[Opening Data section]

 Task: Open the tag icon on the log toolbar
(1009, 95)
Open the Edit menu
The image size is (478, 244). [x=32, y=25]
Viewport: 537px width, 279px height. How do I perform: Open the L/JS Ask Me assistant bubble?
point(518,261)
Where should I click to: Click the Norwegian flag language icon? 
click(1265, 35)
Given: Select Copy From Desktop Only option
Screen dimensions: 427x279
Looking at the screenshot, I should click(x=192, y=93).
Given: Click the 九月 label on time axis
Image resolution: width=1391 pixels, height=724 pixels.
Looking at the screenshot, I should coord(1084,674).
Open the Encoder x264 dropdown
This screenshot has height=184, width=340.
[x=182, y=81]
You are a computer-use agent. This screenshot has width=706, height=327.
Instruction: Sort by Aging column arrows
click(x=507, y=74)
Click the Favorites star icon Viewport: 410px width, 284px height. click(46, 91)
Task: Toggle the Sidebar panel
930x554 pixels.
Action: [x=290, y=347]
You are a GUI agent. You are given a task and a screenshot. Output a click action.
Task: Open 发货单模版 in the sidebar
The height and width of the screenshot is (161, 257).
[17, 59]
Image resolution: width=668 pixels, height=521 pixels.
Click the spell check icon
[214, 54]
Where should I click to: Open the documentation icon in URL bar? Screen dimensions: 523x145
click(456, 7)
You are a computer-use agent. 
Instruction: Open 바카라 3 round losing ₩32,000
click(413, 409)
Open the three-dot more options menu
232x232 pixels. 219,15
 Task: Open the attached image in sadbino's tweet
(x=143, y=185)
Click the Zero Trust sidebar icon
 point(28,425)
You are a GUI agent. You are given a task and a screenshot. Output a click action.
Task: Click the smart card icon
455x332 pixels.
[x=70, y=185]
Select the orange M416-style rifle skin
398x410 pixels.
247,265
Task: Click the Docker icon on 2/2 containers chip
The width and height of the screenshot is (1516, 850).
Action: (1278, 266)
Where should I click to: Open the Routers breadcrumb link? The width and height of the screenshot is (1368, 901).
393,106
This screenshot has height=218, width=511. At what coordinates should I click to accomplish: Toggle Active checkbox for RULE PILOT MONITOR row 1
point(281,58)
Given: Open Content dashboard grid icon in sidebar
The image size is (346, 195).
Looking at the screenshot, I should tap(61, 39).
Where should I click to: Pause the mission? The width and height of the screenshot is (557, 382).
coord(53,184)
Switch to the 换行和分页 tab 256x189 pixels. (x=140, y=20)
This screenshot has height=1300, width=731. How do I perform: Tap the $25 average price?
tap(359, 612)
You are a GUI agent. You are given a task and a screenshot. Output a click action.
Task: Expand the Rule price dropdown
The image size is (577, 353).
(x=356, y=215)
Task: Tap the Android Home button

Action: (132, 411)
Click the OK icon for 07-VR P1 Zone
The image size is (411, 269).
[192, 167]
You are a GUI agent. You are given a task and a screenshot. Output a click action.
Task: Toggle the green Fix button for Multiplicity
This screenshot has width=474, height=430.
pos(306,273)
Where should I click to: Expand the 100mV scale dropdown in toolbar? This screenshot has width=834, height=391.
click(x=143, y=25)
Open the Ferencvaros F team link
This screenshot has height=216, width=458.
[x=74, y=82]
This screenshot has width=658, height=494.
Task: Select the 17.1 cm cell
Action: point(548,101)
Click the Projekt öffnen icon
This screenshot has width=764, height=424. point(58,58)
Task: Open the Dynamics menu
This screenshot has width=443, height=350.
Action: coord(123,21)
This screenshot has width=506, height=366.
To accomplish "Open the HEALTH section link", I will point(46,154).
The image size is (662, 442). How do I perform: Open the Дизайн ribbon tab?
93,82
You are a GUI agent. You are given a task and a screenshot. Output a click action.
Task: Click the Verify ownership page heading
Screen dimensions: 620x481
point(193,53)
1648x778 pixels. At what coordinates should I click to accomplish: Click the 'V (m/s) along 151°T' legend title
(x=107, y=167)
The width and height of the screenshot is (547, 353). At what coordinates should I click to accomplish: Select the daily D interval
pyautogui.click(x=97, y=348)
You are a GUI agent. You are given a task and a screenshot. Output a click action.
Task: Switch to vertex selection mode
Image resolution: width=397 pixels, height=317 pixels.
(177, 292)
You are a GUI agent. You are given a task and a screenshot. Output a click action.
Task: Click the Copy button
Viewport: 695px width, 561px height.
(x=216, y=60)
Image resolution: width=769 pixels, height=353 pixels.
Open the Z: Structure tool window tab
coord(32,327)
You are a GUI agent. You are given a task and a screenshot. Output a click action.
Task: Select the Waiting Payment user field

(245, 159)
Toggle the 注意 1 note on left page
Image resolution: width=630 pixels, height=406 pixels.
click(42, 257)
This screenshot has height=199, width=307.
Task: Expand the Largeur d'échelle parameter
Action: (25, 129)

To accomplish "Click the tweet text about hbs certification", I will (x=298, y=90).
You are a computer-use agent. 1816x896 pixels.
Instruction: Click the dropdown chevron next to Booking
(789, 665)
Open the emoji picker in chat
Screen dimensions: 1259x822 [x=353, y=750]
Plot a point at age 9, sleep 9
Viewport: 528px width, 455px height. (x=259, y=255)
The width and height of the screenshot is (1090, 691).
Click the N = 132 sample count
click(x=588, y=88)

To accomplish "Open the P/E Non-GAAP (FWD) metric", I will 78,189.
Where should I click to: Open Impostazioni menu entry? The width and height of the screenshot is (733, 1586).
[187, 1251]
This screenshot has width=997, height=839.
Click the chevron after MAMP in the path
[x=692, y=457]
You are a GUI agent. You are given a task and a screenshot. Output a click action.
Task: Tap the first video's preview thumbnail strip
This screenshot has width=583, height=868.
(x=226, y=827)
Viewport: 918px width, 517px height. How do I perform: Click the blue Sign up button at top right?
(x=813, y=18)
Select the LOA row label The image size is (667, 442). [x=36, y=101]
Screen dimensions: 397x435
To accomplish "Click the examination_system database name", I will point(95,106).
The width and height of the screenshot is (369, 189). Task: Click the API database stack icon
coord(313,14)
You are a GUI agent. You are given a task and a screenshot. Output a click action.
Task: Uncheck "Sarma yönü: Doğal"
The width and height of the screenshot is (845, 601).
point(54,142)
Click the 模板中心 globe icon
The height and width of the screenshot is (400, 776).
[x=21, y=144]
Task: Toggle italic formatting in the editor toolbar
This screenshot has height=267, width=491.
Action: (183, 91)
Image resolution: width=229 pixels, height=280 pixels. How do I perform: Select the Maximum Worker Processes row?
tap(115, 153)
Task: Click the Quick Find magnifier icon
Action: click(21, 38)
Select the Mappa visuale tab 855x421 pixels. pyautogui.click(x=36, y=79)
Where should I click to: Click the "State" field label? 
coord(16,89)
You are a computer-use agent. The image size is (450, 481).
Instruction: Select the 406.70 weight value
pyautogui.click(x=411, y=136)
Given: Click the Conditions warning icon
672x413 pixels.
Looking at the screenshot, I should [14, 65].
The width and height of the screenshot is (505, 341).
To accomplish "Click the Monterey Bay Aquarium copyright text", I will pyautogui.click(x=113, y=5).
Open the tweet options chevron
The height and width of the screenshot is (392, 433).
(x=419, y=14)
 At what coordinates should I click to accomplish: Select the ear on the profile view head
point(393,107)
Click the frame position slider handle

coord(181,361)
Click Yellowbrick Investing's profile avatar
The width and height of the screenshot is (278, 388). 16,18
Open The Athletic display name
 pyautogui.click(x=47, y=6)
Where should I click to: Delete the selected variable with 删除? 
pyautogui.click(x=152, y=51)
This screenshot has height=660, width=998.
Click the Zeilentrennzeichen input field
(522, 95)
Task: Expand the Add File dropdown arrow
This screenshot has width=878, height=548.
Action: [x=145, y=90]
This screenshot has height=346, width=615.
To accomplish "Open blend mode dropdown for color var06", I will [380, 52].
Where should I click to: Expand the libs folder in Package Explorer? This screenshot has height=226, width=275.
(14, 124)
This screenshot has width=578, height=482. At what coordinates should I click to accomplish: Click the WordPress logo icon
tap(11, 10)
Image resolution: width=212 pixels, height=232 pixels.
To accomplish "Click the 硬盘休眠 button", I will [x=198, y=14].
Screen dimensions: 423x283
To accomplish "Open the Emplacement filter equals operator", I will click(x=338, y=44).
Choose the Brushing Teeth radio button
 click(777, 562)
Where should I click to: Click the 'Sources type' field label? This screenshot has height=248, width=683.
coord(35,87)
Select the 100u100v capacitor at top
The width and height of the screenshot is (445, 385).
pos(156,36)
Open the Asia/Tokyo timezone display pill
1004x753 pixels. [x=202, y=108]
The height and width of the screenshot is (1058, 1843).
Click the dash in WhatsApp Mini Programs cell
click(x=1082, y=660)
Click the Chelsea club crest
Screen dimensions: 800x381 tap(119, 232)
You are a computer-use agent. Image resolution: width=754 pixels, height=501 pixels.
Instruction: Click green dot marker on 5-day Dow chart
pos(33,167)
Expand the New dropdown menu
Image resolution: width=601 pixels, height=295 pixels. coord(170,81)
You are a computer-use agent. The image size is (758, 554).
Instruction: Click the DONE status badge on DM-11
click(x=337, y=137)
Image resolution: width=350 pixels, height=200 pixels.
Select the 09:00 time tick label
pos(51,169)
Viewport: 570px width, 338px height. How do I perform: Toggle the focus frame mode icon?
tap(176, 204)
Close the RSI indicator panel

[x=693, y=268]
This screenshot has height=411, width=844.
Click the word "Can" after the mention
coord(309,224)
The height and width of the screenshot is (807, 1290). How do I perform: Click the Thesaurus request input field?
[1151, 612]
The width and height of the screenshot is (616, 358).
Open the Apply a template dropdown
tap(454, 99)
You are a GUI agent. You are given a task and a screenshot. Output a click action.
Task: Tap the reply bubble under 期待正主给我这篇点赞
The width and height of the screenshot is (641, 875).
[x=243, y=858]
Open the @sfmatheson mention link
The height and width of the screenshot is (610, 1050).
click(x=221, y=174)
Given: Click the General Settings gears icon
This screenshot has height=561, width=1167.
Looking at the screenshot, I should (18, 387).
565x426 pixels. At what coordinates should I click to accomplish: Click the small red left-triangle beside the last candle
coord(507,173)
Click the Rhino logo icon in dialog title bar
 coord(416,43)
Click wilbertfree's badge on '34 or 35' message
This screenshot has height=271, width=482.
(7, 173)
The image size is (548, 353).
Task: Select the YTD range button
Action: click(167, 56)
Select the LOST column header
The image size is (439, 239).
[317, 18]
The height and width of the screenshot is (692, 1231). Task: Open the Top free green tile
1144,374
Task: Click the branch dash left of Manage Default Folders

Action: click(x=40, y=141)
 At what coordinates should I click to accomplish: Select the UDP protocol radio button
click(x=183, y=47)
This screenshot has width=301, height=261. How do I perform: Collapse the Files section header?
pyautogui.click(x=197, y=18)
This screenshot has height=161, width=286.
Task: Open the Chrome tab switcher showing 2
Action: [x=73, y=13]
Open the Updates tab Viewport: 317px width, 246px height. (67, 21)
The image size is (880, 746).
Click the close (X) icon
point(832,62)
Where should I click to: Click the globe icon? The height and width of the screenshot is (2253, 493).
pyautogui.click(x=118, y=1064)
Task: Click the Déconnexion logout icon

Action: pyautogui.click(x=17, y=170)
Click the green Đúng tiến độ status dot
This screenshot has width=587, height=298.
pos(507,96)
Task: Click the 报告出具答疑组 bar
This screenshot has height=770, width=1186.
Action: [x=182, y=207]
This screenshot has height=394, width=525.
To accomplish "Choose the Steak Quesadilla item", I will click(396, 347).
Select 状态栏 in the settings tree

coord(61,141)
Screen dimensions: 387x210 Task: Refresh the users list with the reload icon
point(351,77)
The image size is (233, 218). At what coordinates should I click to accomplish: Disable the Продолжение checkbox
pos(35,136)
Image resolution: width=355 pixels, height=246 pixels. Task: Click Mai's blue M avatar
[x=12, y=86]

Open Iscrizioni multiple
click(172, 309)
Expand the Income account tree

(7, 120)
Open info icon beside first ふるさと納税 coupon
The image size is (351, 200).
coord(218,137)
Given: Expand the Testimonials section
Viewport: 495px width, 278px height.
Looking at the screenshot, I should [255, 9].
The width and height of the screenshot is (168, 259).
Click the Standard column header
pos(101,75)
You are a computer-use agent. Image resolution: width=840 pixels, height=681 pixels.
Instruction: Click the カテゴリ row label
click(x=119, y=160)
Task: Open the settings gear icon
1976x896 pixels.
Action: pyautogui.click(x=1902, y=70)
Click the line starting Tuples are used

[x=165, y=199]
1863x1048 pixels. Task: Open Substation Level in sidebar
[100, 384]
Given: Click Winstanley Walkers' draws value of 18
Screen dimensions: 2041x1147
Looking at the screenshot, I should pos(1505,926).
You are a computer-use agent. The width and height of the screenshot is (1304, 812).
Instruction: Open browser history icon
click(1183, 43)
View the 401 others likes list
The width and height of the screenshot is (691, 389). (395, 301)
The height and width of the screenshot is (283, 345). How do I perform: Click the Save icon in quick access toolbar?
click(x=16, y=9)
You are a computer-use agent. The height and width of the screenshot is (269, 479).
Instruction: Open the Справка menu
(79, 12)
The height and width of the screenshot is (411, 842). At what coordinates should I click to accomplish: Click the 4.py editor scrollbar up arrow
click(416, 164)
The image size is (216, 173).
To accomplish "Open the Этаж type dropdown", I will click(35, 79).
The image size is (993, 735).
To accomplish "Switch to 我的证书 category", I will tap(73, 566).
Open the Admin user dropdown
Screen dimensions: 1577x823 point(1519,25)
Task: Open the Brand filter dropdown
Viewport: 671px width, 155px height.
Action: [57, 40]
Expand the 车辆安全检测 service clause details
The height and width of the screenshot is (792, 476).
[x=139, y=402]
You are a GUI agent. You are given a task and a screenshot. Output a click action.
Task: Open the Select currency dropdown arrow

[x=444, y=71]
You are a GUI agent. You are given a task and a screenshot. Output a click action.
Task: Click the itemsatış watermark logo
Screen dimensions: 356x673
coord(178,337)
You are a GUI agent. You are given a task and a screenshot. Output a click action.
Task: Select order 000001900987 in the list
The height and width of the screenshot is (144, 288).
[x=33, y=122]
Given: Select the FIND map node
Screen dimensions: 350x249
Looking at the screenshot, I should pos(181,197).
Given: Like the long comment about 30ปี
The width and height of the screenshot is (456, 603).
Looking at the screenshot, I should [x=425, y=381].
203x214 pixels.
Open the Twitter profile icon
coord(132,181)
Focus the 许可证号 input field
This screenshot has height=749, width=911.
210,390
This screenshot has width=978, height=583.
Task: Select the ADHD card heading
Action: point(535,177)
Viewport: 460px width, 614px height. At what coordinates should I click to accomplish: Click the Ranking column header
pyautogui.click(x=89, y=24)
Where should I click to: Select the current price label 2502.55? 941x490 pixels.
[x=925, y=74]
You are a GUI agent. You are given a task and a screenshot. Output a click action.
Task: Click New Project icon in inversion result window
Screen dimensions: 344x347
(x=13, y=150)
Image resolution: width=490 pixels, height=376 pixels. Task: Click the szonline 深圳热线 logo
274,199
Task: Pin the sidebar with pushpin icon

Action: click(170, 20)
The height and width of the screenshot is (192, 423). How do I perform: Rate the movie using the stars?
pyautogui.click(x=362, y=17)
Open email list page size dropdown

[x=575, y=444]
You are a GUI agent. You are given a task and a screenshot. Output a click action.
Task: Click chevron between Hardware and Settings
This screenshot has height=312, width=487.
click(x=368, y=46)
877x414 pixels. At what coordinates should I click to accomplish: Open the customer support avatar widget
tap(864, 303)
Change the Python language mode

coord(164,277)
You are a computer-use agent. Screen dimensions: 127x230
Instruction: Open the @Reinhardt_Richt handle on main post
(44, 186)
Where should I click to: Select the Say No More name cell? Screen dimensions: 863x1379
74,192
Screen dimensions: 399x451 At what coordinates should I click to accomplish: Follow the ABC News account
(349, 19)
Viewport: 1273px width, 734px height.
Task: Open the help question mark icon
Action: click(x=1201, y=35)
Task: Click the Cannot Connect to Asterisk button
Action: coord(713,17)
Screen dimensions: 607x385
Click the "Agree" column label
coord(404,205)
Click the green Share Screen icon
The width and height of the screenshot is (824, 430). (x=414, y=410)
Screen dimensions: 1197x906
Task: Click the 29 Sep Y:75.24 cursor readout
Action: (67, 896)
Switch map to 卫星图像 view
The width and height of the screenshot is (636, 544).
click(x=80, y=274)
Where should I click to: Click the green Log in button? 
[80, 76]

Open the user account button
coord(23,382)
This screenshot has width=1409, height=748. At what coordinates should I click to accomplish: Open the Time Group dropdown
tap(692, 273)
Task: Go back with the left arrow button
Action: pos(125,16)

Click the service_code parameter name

[Closing Data section]

What you output must match the lines from the beginning of the material through the line with "Task: Click the Docker" exactly, both ends included.

 Task: Open the tag icon on the log toolbar
(1009, 95)
Open the Edit menu
The image size is (478, 244). [x=32, y=25]
Viewport: 537px width, 279px height. How do I perform: Open the L/JS Ask Me assistant bubble?
point(518,261)
Where should I click to: Click the Norwegian flag language icon? 
click(1265, 35)
Given: Select Copy From Desktop Only option
Screen dimensions: 427x279
Looking at the screenshot, I should click(x=192, y=93).
Given: Click the 九月 label on time axis
Image resolution: width=1391 pixels, height=724 pixels.
Looking at the screenshot, I should coord(1084,674).
Open the Encoder x264 dropdown
This screenshot has height=184, width=340.
[x=182, y=81]
You are a computer-use agent. This screenshot has width=706, height=327.
Instruction: Sort by Aging column arrows
click(x=507, y=74)
Click the Favorites star icon Viewport: 410px width, 284px height. click(46, 91)
Task: Toggle the Sidebar panel
930x554 pixels.
Action: [x=290, y=347]
You are a GUI agent. You are given a task and a screenshot. Output a click action.
Task: Open 发货单模版 in the sidebar
The height and width of the screenshot is (161, 257).
[17, 59]
Image resolution: width=668 pixels, height=521 pixels.
Click the spell check icon
[214, 54]
Where should I click to: Open the documentation icon in URL bar? Screen dimensions: 523x145
click(456, 7)
You are a computer-use agent. 
Instruction: Open 바카라 3 round losing ₩32,000
click(413, 409)
Open the three-dot more options menu
232x232 pixels. 219,15
 Task: Open the attached image in sadbino's tweet
(x=143, y=185)
Click the Zero Trust sidebar icon
 point(28,425)
You are a GUI agent. You are given a task and a screenshot. Output a click action.
Task: Click the smart card icon
455x332 pixels.
[x=70, y=185]
Select the orange M416-style rifle skin
398x410 pixels.
247,265
Task: Click the Docker icon on 2/2 containers chip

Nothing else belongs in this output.